Some questions about the Michigan's "Lake Breeze Zone":
* What exactly is it? Does it have to do with an onshore breeze from Lake Michigan?
* How does it work as a boundary?
* How far inland does it extend?
* Does it oscillate back and forth like a dryline?
* Does the east side of Michigan also experience it?
* Is it always a consideration, or is it sometimes stronger, sometimes weaker, and sometimes non-existent?
* Is it seasonal--i.e. nonexistent in winter?
* I've never heard of the Lake Breeze Zone mentioned except in Michigan forecasts. Seems like other Great Lakes states would experience such a phenomenon. Do they?
The Chicago area experiences lake cooling rather frequently in the spring and summer, and maybe our climate can help answer your question.
Note: the lake breeze I'm talking is that generated by the lake itself, not necessarily the effect of synoptic-scale wind patterns blowing lake air around. It generally comes about when surface temperatures over land exceed the lake temperature by about 10 F and surface winds are under about 10 mph. (A converse effect on calm winter days is certainly possible, but I know little about offshore weather during the winter. It may give an extra kick to lake storms along the southern shore of the lake...)
In early spring, the lake breeze is often attended by haze or fog. I've seen clouds of fog blow in off the lake in Chicago and climb over steel facilities in Gary. It's actually quite impressive to watch.
Later in the spring, the lake temperature is rising through the 40s and 50s. In regimes of warm air and light winds, the lake breeze forms in the early afternoon (usually) and can proceed 20-40 miles inland without synoptic support.
Under the lake airmass, I think convection is repressed by two mechanisms. A shallow pool of cool, relatively dry air cuts it off at low levels while, in areas where the lake breeze is divergent like NW Indiana and the south suburbs of Chicago, air sinks and clobbers the convection from above.

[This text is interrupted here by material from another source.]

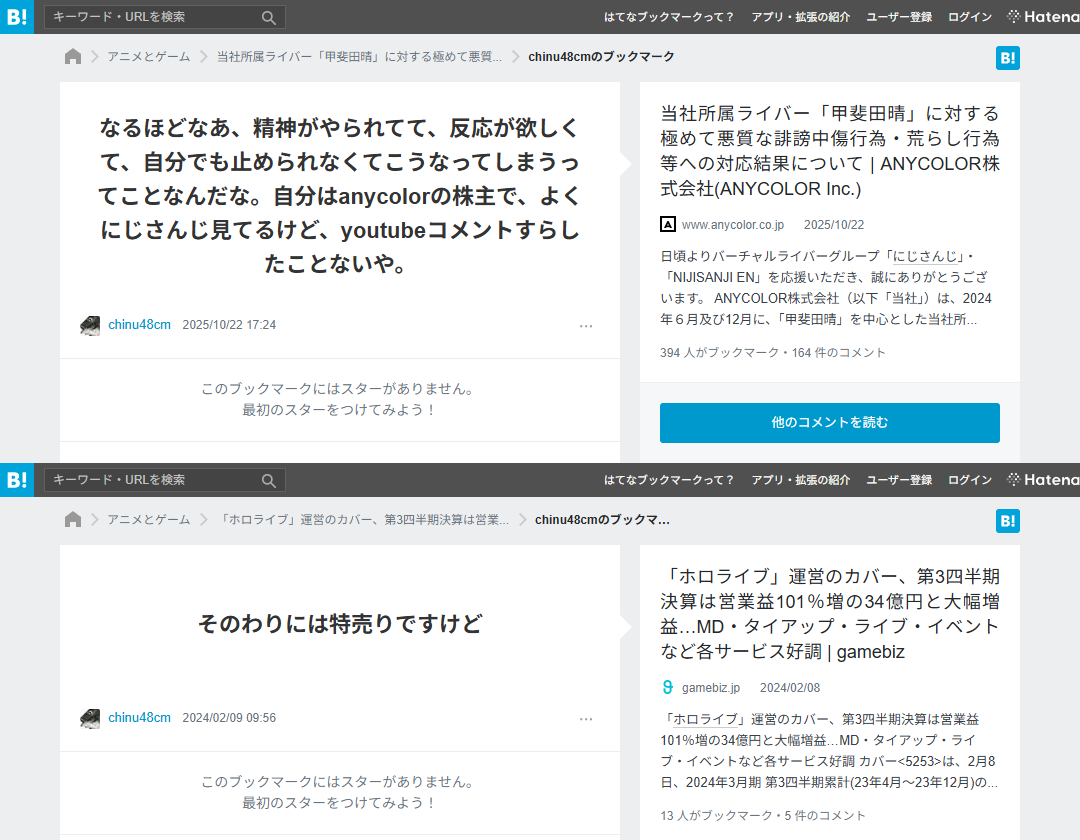Viewport: 1080px width, 840px height.
Task: Click the magnifier search icon in the upper header
Action: pos(269,17)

At the boundary between lake and Gulf air in Indiana and Illinois, typically winds off the lake run into light yet prevailing west or southwest winds. The air has nowhere to go but up, so convection is favored (but not certain!). Of course, if the lake airmass is marching inland, any convection its inland boundary triggers gets cut off. My guess would be that the boundary between lake and Gulf air in Michigan would not be so sharply drawn on many days as it is on the western shore, if only because winds tend to flow from a westerly direction anyway.
The parts of IL and IN affected by lake breezes vary with the temperature of the lake, the temperature of the surrounding air and near-surface winds generated by synoptic (large scale) systems. That is, the lake breeze travels inland different distances on those days it does develop. And instead of oscillating back and forth, I get the impression that the boundary collapses when temperatures fall at night -- usually inland temperatures fall below the lake temperature every calm night.

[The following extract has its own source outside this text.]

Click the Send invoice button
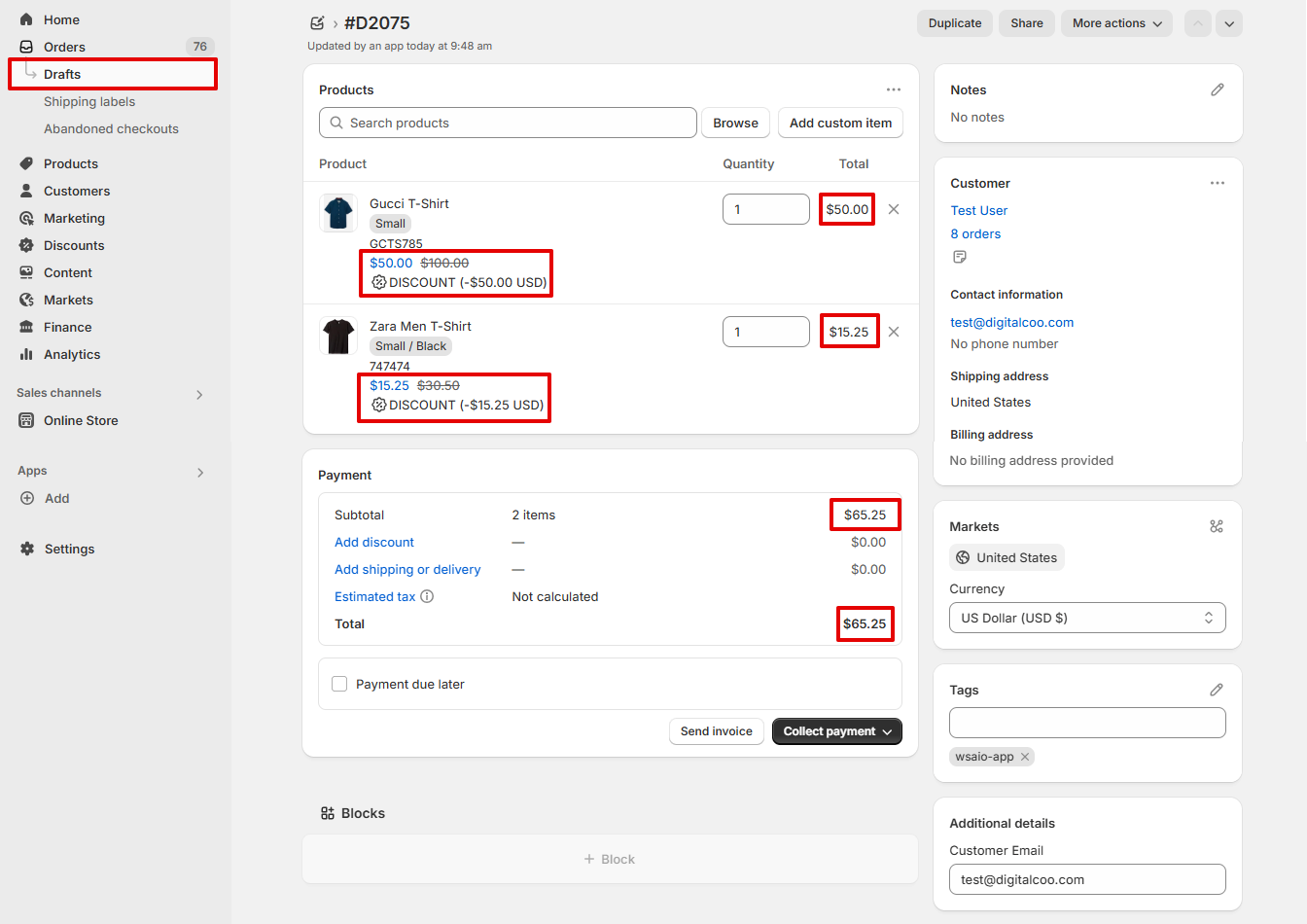 716,731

Lake Michigan does mess with the weather in fall and winter as well, but usually as part of a larger synoptic situation. Lake effect snows in winter and lake-effect showers in September are the most prominent of such effects, though others have been observed. Occasionally though, mesoscale systems that look like toy hurricanes develop over the lake; they are far weaker than any tropical system.